Saved entries
- - - -
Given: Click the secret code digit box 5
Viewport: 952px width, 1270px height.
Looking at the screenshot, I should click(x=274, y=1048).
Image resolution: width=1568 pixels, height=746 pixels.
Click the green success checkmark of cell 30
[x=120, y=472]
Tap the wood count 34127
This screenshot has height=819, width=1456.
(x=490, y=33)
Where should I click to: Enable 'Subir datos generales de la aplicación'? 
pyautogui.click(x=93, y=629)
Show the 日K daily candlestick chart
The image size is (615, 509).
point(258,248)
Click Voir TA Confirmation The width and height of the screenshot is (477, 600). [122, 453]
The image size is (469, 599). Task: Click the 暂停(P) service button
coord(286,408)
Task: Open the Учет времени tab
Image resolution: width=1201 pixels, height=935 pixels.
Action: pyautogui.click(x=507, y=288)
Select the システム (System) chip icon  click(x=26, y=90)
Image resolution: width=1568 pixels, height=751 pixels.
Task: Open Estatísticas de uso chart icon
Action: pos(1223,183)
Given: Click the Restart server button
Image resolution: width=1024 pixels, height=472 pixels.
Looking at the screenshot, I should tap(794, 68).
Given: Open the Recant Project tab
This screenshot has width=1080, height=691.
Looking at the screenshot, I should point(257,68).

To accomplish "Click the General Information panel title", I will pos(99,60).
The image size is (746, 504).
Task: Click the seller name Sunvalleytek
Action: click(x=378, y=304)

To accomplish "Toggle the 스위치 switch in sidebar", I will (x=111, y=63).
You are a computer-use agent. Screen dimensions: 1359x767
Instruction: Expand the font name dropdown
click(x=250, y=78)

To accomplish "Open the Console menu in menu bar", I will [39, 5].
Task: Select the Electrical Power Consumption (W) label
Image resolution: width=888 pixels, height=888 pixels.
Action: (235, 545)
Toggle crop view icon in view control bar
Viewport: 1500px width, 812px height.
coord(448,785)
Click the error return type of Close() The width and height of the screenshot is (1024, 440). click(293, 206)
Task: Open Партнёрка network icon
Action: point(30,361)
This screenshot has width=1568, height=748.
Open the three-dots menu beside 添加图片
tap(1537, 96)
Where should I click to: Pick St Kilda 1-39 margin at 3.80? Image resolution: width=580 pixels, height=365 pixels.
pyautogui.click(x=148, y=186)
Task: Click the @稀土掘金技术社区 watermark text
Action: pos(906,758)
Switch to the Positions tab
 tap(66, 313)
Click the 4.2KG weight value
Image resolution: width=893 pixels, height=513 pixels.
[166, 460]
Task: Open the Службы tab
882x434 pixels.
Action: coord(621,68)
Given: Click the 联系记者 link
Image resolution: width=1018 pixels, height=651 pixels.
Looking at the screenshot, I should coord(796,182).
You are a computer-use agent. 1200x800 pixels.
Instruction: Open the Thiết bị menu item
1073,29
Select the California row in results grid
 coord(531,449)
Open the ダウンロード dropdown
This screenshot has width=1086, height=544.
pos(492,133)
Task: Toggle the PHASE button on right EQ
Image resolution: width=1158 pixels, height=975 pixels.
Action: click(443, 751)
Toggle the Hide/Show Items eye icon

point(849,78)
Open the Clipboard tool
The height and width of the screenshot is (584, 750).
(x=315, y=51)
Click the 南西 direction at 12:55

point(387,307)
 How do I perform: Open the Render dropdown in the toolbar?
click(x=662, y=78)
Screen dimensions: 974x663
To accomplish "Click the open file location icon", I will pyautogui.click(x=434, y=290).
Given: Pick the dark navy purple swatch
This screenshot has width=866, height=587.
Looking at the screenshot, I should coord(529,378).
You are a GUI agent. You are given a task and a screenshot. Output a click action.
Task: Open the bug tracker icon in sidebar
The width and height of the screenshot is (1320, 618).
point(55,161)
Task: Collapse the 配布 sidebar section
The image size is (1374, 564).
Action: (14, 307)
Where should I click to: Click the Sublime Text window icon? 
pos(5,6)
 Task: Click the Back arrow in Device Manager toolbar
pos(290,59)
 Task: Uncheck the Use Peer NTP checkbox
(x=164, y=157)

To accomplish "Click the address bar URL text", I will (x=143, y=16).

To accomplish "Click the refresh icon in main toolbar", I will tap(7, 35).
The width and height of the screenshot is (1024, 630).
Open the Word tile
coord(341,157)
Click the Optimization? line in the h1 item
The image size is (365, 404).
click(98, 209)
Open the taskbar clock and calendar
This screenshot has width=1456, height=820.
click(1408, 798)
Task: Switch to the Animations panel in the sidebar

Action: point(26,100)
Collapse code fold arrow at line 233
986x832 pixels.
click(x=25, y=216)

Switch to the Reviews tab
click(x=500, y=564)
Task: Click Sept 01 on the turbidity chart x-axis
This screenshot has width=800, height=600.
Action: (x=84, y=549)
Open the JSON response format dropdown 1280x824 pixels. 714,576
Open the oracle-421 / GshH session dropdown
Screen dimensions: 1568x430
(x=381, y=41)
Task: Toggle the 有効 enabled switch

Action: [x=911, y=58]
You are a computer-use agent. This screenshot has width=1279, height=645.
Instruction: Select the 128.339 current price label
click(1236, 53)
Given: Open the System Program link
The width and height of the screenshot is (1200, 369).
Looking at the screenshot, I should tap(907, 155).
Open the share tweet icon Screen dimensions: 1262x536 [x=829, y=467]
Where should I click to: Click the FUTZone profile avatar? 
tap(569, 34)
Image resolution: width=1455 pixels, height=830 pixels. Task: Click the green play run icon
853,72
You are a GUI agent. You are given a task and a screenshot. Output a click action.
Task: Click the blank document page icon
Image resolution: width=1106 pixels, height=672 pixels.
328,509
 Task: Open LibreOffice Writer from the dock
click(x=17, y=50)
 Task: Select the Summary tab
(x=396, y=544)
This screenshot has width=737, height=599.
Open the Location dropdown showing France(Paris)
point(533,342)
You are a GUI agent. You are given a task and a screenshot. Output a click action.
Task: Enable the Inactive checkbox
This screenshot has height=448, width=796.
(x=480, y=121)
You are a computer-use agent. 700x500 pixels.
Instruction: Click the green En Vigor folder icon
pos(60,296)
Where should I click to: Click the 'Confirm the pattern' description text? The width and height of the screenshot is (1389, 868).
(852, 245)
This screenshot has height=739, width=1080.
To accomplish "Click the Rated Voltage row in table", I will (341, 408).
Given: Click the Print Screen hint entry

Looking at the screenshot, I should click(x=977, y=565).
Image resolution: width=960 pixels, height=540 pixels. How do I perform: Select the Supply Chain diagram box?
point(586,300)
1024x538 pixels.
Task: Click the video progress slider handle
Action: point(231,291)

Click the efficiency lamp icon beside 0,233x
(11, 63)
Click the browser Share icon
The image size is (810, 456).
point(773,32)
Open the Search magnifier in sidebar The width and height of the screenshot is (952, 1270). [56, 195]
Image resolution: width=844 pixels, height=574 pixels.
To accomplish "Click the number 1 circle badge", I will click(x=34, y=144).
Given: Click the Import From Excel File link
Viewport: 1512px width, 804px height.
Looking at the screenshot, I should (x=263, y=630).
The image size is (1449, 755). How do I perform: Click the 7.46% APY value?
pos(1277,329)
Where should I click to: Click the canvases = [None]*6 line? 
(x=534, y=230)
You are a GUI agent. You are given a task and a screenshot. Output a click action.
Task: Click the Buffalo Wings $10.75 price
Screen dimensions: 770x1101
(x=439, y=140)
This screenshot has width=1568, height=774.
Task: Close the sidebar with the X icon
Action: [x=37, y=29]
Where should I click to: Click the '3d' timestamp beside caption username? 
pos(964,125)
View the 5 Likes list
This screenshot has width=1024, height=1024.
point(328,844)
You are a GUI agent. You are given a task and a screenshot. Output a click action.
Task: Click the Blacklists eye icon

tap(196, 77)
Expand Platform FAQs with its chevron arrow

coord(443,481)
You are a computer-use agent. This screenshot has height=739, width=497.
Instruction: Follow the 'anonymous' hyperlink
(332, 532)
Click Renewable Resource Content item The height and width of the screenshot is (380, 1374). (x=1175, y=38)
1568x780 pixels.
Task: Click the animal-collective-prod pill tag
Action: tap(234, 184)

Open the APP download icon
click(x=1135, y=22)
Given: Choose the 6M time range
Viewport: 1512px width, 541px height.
- - - -
Using the data above, reproduce exactly the lines from the line that contains "Select the システム" through the line that contains "Task: Open the Службы tab", including both.

Answer to this problem
Select the システム (System) chip icon  click(x=26, y=90)
Image resolution: width=1568 pixels, height=751 pixels.
Task: Open Estatísticas de uso chart icon
Action: pos(1223,183)
Given: Click the Restart server button
Image resolution: width=1024 pixels, height=472 pixels.
Looking at the screenshot, I should tap(794, 68).
Given: Open the Recant Project tab
This screenshot has width=1080, height=691.
Looking at the screenshot, I should point(257,68).

To accomplish "Click the General Information panel title", I will pos(99,60).
The image size is (746, 504).
Task: Click the seller name Sunvalleytek
Action: click(x=378, y=304)

To accomplish "Toggle the 스위치 switch in sidebar", I will (x=111, y=63).
You are a computer-use agent. Screen dimensions: 1359x767
Instruction: Expand the font name dropdown
click(x=250, y=78)

To accomplish "Open the Console menu in menu bar", I will [39, 5].
Task: Select the Electrical Power Consumption (W) label
Image resolution: width=888 pixels, height=888 pixels.
Action: (235, 545)
Toggle crop view icon in view control bar
Viewport: 1500px width, 812px height.
coord(448,785)
Click the error return type of Close() The width and height of the screenshot is (1024, 440). click(293, 206)
Task: Open Партнёрка network icon
Action: point(30,361)
This screenshot has width=1568, height=748.
Open the three-dots menu beside 添加图片
tap(1537, 96)
Where should I click to: Pick St Kilda 1-39 margin at 3.80? Image resolution: width=580 pixels, height=365 pixels.
pyautogui.click(x=148, y=186)
Task: Click the @稀土掘金技术社区 watermark text
Action: pos(906,758)
Switch to the Positions tab
 tap(66, 313)
Click the 4.2KG weight value
Image resolution: width=893 pixels, height=513 pixels.
[166, 460]
Task: Open the Службы tab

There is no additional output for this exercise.